- Church: Syriac Orthodox Church
- See: Antioch
- Installed: 1653
- Term ended: 1661
- Predecessor: Ignatius Simon
- Successor: Ignatius Abdulmasih I

Personal details
- Born: Amid, Ottoman Empire
- Died: 1661 Aleppo, Ottoman Empire

= Ignatius Yeshu II =

104th Patriarch of the Syriac Orthodox Church of Antioch (1653–1661)
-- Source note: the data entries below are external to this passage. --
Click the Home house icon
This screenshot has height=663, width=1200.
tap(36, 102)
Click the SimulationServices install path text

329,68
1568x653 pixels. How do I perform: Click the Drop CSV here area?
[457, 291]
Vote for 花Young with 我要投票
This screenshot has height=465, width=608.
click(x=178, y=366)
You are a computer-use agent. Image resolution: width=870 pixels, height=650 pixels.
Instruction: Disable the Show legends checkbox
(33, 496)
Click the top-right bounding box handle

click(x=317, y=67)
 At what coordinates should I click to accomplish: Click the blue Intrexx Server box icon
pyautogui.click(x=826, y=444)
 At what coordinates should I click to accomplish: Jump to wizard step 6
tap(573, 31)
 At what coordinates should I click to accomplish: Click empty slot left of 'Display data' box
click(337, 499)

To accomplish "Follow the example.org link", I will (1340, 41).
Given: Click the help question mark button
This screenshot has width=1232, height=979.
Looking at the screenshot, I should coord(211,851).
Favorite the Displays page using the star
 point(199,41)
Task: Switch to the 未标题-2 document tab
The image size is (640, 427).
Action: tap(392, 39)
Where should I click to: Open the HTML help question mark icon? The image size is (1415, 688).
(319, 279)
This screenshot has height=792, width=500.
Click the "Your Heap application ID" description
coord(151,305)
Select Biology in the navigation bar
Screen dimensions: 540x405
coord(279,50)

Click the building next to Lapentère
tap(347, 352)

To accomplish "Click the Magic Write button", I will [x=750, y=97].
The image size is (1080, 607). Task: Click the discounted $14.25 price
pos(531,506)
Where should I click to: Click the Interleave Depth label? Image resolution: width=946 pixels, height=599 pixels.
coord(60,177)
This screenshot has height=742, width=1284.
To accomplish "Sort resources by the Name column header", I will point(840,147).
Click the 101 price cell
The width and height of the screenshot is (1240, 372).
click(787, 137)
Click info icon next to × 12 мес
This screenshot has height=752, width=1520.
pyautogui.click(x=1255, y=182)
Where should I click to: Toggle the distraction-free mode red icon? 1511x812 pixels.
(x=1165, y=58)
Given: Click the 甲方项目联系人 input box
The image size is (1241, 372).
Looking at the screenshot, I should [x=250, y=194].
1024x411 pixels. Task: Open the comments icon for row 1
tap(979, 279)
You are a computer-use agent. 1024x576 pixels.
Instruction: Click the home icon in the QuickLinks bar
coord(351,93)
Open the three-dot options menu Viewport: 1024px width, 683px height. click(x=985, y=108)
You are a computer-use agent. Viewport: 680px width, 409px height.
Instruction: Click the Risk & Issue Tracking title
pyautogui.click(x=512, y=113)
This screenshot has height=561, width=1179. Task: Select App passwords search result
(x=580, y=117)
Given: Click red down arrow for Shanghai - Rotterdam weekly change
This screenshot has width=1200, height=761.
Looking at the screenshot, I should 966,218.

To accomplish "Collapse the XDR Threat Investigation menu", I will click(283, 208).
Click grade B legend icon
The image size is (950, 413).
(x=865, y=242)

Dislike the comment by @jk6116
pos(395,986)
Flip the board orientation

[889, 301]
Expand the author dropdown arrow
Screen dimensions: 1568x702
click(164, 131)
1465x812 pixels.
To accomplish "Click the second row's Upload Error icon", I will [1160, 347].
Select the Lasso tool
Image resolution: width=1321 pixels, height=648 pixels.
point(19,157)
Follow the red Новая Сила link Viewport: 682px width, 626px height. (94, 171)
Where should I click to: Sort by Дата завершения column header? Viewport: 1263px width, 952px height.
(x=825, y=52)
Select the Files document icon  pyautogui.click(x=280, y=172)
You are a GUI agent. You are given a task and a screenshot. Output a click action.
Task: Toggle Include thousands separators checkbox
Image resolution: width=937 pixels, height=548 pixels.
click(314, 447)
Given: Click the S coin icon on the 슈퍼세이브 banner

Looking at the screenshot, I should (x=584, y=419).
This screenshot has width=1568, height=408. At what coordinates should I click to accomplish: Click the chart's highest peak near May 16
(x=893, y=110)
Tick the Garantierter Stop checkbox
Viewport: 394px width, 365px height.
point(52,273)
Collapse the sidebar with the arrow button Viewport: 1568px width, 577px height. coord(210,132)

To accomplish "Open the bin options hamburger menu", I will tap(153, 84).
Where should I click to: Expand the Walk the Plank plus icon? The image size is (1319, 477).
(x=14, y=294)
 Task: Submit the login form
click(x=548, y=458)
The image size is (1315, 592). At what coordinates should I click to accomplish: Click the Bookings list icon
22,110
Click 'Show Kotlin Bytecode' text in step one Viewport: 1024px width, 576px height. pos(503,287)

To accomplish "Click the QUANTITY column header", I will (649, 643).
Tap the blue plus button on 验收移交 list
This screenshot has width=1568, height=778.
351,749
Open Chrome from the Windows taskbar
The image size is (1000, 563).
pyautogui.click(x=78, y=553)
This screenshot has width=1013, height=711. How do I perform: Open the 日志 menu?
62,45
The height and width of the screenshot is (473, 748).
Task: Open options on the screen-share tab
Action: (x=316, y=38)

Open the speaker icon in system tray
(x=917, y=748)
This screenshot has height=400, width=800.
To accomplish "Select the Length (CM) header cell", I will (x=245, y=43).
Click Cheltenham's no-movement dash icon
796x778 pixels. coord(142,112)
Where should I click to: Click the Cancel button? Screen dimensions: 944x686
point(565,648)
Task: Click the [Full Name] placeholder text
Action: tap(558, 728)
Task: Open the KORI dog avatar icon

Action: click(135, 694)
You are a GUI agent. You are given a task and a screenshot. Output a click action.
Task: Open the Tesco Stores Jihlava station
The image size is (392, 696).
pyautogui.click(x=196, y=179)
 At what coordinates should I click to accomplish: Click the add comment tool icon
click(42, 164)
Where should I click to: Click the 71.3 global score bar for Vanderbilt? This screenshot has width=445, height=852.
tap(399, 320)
Ignatius Yeshu II was the Patriarch of Antioch and head of the Syriac Orthodox Church from 1653 until his death in 1661. (Note: Also known as Ignatius Ishoʿ II Qamsho, Ignatius Yeshuʿ II (IV) bar Qamsho, Yešū Qamšī, and Yeshu’ II bar Qamsha.)

==Biography==
Yeshu was born at Amid and was the son of Abd al-Ahad of the Qamsha family, who were originally from Banim’am. He became a monk at the Monastery of Qartmin and was ordained as a priest. Yeshu took up writing and studied under Rabban Tuma of Khudayda. He later became bishop of Amid and proclaimed himself as patriarch of Antioch in opposition to Ignatius Simon, who was banished to Cyprus. (Note: Barsoum places Yeshu's ascension in December 1652 whereas Wilmshurst and Burleson & Rompay give 1653. According to Barsoum, Yeshu was ordained as Maphrian of the East.) Yeshu was absolved by Ignatius Simon following the latter's return from exile and, upon his death, Yeshu succeeded him as the legitimate patriarch in 1660, according to Aphrem Barsoum. Yeshu died at Aleppo in 1661.

==Bibliography==

- Barsoum, Aphrem (2008). "The History of Tur Abdin"
- Barsoum, Aphrem (2009). "The Collected Historical Essays of Aphram I Barsoum"
- Bcheiry, Iskandar (2004). "A List of the Syrian Orthodox Patriarchs between 16th and 18th Century: A Historical Supplement to Michael the Syrian's Chronicle in a MS. of Sadad"
- Burleson, Samuel (2011). "Gorgias Encyclopedic Dictionary of the Syriac Heritage"
- Wilmshurst, David (2019). "The Syriac World"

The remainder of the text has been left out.